Reserved files (OKF)

These are reserved structural types (type: index / type: log) — first-class in the schema, not coerced to concept. They organize the repo rather than capture a domain concept.

index.md (type: index) — overview/entry for a directory or composite concept.
log.md (type: log) — the atomic change/decision log for that directory or concept (audit trail at knowledge-atom granularity).

The judgment layer (why `decision` is core)

Facts (process, role) are the easy 80%. The IP is the judgment: why this vendor, why onboarding works this way, what we'd never do again. decision concepts capture that — and they are produced continuously, by the log-auditor agent as the org (and this project) operates. Decisions link to the processes/workflows/roles they shaped, so the graph encodes not just what the org does but why — exactly the tacit knowledge Nadella says models otherwise commoditize away.

Example — a `process` atom

---
type: process
id: client-onboarding
title: Client Onboarding
description: How a new enterprise client goes from signed SOW to active engagement.
owner: engagement-lead
uses: [salesforce, sharepoint]
governed_by: [data-handling-policy]
produces: [kickoff-deck]
confidence: verified
source: sharepoint://ops/onboarding-runbook.docx
status: active
timestamp: 2026-06-14
---

# Client Onboarding
**Trigger:** SOW signed. **Owner:** [[engagement-lead]].
1. Provision client workspace …
2. Run discovery against [[salesforce]] …
> Decided to front-load discovery — see [[0007-frontload-discovery]].

Example — a `task` atom

A work item on the agentic board, mid-flight (claimed), with the claim/lease in action.
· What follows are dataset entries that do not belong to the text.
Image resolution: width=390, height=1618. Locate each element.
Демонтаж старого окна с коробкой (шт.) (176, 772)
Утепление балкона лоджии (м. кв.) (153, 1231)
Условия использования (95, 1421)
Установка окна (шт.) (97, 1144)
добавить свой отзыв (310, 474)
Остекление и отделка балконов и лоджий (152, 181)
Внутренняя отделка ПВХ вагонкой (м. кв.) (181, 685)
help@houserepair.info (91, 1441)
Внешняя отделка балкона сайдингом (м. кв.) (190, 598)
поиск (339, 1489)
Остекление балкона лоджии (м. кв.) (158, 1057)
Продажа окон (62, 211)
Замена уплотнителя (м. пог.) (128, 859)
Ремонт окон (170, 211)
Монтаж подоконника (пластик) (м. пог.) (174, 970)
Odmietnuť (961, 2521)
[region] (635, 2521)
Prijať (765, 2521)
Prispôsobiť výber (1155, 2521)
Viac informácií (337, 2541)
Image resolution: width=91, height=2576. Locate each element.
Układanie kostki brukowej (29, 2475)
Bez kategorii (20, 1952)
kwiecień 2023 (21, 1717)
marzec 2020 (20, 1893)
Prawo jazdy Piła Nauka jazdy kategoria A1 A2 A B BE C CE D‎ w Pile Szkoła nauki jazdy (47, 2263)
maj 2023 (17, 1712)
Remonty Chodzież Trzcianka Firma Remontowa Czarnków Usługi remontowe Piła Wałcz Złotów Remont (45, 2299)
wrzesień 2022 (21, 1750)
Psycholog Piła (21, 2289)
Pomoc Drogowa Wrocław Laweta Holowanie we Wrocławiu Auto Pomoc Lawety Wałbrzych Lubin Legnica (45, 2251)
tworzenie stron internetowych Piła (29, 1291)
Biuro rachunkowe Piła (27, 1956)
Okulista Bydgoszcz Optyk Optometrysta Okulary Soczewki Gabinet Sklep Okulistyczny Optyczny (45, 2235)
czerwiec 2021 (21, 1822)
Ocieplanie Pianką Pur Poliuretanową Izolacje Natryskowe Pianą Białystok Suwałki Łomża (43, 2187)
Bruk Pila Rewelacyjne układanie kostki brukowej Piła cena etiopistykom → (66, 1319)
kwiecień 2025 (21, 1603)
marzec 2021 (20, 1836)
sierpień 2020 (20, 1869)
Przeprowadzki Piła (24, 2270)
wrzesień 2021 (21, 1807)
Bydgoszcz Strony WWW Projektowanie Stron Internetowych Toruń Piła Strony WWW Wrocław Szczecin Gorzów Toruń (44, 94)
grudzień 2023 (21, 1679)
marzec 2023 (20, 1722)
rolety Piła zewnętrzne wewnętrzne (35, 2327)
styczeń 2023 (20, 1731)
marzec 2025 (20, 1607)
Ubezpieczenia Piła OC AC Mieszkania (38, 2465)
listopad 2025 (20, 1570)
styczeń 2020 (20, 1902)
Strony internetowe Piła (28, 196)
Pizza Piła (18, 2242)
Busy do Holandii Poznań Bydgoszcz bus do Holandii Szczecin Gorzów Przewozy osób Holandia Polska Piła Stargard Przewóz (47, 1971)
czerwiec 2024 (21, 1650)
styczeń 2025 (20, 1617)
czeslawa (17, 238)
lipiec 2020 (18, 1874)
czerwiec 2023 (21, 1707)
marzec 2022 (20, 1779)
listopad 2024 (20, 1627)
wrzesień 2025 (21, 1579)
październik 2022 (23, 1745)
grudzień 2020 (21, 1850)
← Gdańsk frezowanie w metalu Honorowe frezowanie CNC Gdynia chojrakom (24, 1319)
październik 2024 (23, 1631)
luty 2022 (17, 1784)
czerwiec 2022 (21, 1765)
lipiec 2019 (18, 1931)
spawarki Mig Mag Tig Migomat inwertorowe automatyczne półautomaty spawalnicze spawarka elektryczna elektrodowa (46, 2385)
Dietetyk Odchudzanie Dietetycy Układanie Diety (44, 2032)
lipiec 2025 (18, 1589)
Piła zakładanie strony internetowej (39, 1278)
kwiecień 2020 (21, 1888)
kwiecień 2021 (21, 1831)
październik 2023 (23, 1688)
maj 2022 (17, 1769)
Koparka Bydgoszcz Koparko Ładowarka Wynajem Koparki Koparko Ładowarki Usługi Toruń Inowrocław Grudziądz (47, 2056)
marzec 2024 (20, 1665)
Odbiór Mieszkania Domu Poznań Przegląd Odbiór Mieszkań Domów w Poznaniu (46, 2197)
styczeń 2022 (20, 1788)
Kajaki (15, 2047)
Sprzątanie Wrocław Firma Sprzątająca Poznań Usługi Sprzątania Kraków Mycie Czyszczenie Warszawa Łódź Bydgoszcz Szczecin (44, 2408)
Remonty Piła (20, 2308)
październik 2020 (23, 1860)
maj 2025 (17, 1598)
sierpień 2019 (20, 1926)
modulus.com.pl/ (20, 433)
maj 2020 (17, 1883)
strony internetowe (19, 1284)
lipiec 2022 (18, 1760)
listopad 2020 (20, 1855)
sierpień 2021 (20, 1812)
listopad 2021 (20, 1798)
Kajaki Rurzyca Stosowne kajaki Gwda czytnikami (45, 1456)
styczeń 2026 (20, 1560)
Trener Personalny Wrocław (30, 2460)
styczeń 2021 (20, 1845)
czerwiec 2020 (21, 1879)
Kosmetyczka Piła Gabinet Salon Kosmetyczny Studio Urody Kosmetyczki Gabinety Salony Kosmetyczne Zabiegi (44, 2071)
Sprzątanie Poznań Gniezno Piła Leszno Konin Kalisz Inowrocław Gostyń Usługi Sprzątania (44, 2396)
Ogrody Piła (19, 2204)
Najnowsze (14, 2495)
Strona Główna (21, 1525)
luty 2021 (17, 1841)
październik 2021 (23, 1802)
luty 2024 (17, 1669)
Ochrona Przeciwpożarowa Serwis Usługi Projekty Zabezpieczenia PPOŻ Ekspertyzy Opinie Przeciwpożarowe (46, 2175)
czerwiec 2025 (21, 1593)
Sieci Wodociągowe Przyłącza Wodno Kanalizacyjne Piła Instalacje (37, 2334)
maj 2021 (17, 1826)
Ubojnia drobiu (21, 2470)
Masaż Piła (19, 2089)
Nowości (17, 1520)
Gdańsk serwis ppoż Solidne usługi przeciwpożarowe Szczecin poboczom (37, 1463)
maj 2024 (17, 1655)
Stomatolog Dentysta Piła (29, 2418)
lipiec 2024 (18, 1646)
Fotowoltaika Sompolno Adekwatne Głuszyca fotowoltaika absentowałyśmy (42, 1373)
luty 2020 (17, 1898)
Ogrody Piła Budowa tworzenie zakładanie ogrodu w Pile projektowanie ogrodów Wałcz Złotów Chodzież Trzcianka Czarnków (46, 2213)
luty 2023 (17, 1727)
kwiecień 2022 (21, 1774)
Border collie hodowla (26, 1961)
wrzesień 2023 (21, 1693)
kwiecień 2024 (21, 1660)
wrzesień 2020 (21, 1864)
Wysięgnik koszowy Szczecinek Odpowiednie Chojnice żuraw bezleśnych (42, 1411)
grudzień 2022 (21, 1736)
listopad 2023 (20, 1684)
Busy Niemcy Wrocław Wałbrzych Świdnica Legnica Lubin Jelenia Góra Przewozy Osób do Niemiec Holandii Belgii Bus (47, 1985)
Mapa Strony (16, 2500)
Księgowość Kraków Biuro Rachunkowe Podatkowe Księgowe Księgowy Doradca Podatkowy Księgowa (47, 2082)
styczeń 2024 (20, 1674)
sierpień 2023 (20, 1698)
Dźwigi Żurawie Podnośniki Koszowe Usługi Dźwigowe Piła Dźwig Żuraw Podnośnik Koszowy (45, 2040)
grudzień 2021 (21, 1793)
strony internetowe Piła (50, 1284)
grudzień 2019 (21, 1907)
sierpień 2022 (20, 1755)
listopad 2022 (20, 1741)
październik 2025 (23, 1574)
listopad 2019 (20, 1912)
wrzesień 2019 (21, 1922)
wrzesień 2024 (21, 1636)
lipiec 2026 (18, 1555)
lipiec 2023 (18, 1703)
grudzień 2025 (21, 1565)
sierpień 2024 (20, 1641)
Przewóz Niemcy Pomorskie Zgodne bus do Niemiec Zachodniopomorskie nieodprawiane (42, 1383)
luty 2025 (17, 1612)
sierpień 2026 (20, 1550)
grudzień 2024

Note: owner/assignee are the accountable role / the doer; claimed_by + lease_expires are coordination; dependencies is an ordering hint, not a hold. Quote a full ISO-8601 lease_expires (a date-time) so it parses as a string, not a YAML timestamp.

---
type: task
id: task-extract-acme-handbook
title: Extract the Acme employee handbook into OKF
description: Run the loop over Acme's handbook PDF and emit conformant OKF atoms.
status: claimed
confidence: asserted
source: board-curator (engagement-lead)
timestamp: 2026-06-16
priority: p1
owner: engagement-lead
assignee: extraction-engineer
dependencies: [task-provision-acme-tenant]
acceptance_criteria:
  - All handbook sections emitted as atoms; 0 rejected by `@dossier/okf` validate
  - Every atom carries `confidence: inferred` + the source PDF as provenance
claimed_by: claude-agent-extract-20260616
lease_expires: "2026-06-16T14:30:00Z"
---

# Extract the Acme employee handbook into OKF
**Owner:** [[engagement-lead]] · **Doing it:** [[extraction-engineer]].
Prereq: [[task-provision-acme-tenant]] should land first (ordering hint, not a hard block).
> Claimed by `claude-agent-extract-20260616` until the lease expires; a [[0024-agentic-board-architecture|PreToolUse hook]] denies a competing edit while the lease is live.

Versioning

Concepts evolve via status + supersedes/superseded_by; ids are immutable. History is git. v0 of this model is itself a decision and will compound.